Black while at Tech

Photo courtesy of Journey Sherman

Last week marked the start of Women’s History Month and ever since then, my social media feeds have been littered with uplifting and celebratory hashtags like #WhenWomenWin, #WomenEmpowerment or #ThanksToHer.

While this is a phenomenal effort, I cannot help but feel like there are some big corporations or celebrities that are taking advantage of these hashtags to only promote the empowerment of white women, if any at all.

According to CNN (as of 2020), only 7.4% of CEOs at Fortune 500 companies were women and the majority of those women are white. Although these companies have been making great strides towards upping these numbers over the past 20 years, it is simply not enough.

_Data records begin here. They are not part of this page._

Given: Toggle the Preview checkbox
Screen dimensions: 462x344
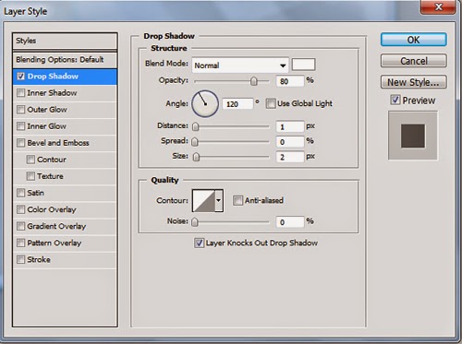Looking at the screenshot, I should [x=395, y=100].
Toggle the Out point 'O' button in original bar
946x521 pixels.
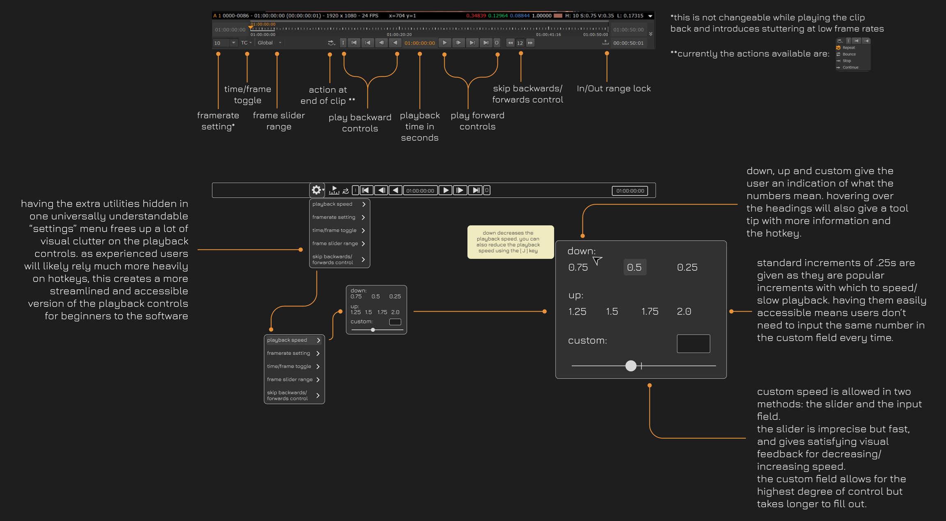(x=497, y=43)
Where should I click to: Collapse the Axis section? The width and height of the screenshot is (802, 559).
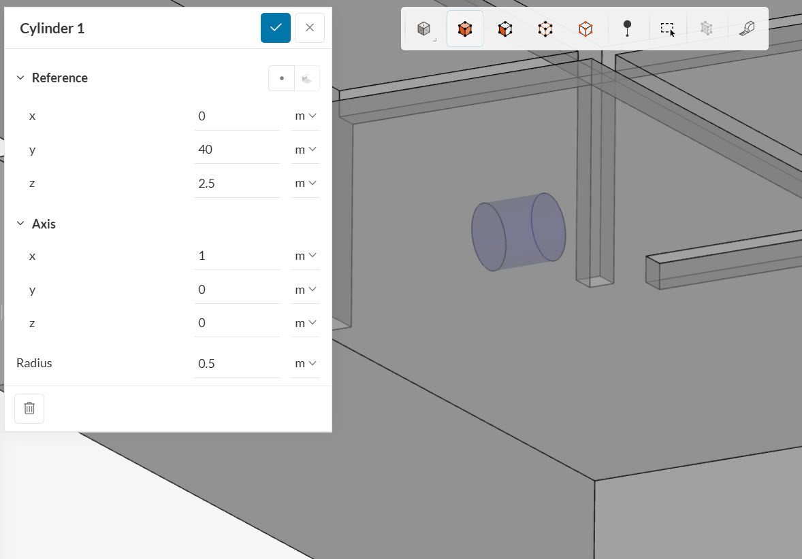click(x=20, y=224)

It is difficult to believe billion-dollar organizations that claim to be all for the empowerment of all women when they do not even have a single woman on their executive board, let alone as a CEO. It is time that big names put their money where their mouth is once and for all. As a Black woman, the idea of celebrating women’s history month is paradoxical. Before I am a woman, I am Black and Black women have notoriously been left out of the conversation in regards to female empowerment.

Growing up every history teacher I ever had would swear up and down that Susan B. Anthony was a champion for women’s rights and without her, I would not have the right to vote. Come to find out, Anthony was not the heroic saint she was made out to be.

Anthony’s suffrage movement was completely exclusionary of all women of color. She may have been the white woman’s hero, but she wasn’t mine.

It is a shame I had to learn about Black suffragists like Ida B. Wells and Mary Church Terrell outside of school. Not once were these names uttered while covering the women’s suffrage movement.

Black women and other women of color have always had to forge their own path and diverge from the rest. The only feminist movements I saw growing up were by celebrities that did not look like me. Entertainers like Taylor Swift would claim to be all for female empowerment and sisterhood, but it didn’t take long to realize she was only advocating for white female empowerment.

The majority of feminist ideology that is presented to us through social media does not promote equality between all men and women. Black women are rarely seen being included in the conversation and when we are, we are usually a victim of tokenism and the only Black woman at the table.

While all women are affected by sexism in today’s society, it is imperative that we recognize the additional hardships women of color have to face as well.

More specifically, it is essential that all white women that claim to be feminist recognize the social and economic equity disparities between themselves and Black women. We must come together and rally for one another.

Although there has been an increase in celebrating the Black women making history, we should be celebrated even when we aren’t saving the world. For instance, the entire country now knows who Stacey Abrams is due to her efforts to make Georgia blue, but she was still an extremely noteworthy activist and politician before that. This Women’s History Month make sure that when you celebrate women, you are not just celebrating cis-white women. To leave other races and identities out of the observance would be unacceptable.